L'operazione fu orchestrata da ambienti democristiani ostili a Tambroni e dal SIFAR stesso, che vedevano con preoccupazione l'autonomia e il potere acquisito dall'Ufficio Affari Riservati. La caduta di Tambroni arrivò pochi mesi dopo, nell'agosto 1960, con le proteste popolari contro il suo governo.

Tambroni si portò a casa i dossier nella speranza di usarli per salvare la sua carriera politica. Non ci riuscì e i fascicoli finirono nell'archivio SIFAR, che a quel punto aveva già avviato una schedatura di massa senza precedenti.

L'Eredità di De Nozza

Il periodo di gestione dell'Ufficio da parte del gruppo "triestino" di De Nozza, Beneforti e Corti, protetti da Tambroni, finì in disgrazia proprio a seguito della caduta del loro protettore.

Tuttavia, l'impronta organizzativa lasciata da De Nozza sopravvisse alla sua gestione. Il breve periodo di gestione dell'UAR da parte dell'ex OVRA fu sufficiente e la sua fine non impedì che l'UAR si consolidasse secondo il modello triestino, proseguendo sotto la direzione di funzionari come Federico Umberto D'Amato, che avrebbe guidato l'Ufficio per decenni durante gli "anni di piombo".

Il Modernizzatore dell'Intelligence Italiana

Tambroni fu il vero modernizzatore, il primo ad adoperare il dossieraggio su vasta scala, e De Nozza fu lo strumento tecnico di questa trasformazione.

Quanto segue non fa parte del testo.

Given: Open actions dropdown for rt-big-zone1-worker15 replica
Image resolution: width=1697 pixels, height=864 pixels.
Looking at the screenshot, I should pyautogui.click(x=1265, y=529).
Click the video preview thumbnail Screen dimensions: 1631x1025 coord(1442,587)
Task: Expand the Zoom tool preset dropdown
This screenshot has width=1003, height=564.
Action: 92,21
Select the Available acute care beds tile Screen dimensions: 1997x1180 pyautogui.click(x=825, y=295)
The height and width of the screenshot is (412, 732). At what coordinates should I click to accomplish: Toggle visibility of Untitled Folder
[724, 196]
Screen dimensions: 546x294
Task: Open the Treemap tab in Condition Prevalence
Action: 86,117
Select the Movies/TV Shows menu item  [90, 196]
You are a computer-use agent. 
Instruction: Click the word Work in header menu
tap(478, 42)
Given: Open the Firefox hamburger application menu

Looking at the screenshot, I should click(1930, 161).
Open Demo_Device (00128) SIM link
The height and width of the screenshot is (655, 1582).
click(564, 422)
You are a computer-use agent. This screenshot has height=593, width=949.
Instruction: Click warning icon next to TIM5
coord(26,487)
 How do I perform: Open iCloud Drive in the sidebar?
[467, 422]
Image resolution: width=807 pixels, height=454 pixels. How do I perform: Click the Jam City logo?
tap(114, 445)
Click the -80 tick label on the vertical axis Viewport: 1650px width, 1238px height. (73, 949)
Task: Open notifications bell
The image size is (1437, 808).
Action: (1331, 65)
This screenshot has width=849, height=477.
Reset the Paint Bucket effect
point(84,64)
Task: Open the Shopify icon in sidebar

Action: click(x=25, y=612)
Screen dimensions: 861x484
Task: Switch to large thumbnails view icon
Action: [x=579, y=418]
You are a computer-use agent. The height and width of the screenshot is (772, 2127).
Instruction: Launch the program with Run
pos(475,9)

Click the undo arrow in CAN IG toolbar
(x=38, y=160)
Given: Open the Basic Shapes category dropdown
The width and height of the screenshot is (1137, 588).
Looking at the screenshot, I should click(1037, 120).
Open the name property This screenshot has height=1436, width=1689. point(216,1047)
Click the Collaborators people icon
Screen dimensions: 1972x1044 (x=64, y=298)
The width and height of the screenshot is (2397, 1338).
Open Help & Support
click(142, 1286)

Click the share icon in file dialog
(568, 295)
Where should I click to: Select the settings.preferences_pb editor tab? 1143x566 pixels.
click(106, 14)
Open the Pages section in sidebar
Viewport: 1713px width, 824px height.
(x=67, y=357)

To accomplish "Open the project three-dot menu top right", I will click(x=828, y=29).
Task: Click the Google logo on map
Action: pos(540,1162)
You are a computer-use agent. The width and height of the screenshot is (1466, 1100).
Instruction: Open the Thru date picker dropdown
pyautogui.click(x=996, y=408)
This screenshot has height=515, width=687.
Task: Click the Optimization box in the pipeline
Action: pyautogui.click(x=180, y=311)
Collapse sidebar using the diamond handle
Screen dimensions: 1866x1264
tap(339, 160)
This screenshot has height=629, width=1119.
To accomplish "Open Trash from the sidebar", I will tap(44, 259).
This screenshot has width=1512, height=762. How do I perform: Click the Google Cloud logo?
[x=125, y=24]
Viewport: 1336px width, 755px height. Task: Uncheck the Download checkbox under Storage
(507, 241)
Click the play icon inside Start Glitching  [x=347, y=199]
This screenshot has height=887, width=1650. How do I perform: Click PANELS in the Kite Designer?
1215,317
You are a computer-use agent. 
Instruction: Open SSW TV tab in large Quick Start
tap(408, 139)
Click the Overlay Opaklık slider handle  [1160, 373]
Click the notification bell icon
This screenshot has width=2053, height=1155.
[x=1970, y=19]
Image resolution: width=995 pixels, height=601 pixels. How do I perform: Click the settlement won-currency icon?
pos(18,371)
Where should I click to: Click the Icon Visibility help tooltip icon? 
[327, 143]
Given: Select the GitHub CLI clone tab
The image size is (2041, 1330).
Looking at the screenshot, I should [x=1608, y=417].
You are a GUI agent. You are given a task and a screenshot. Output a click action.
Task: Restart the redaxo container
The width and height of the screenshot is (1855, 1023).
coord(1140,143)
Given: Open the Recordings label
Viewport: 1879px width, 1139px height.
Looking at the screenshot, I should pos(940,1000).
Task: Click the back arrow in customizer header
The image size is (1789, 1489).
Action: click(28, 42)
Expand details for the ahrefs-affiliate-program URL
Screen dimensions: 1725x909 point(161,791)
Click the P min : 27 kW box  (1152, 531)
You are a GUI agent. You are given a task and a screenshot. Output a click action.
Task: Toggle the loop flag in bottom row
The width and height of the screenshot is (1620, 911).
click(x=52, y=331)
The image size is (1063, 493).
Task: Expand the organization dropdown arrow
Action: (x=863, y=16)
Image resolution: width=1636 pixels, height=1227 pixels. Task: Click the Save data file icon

Attraverso la gestione dell'Ufficio Affari Riservati, Tambroni creò una polizia parallela che indagava, interrogava persone, controllava i telefoni, creava dossier, facendo fare un salto di qualità alle schedature segrete, passate dalla fase artigianale a quella industriale.

Domenico De Nozza rappresenta un esempio significativo della continuità tra gli apparati del regime fascista e le strutture della Repubblica Italiana. Reduce dall'esperienza OVRA, si era adattato alla nuova realtà repubblicana, comprendendo la complessità del gioco politico nel nuovo sistema.

La sua vicenda illumina uno degli aspetti più interessanti della Prima Repubblica: l'esistenza di una "polizia politica" che operava nell'ombra, utilizzando metodi ereditati dal fascismo ma aggiornati con tecnologie e finanziamenti americani. Nel clima della Guerra Fredda, la democrazia italiana convisse con pratiche di intelligence che spesso sconfinavano nella sorveglianza politica, creando quel sistema parallelo che avrebbe caratterizzato decenni della nostra storia repubblicana.

De Nozza fu l'artefice principale di questa trasformazione, colui che portò i metodi triestini di frontiera nel cuore dello Stato italiano, costruendo un apparato di intelligence che avrebbe lasciato tracce profonde nella storia dei servizi segreti della Repubblica.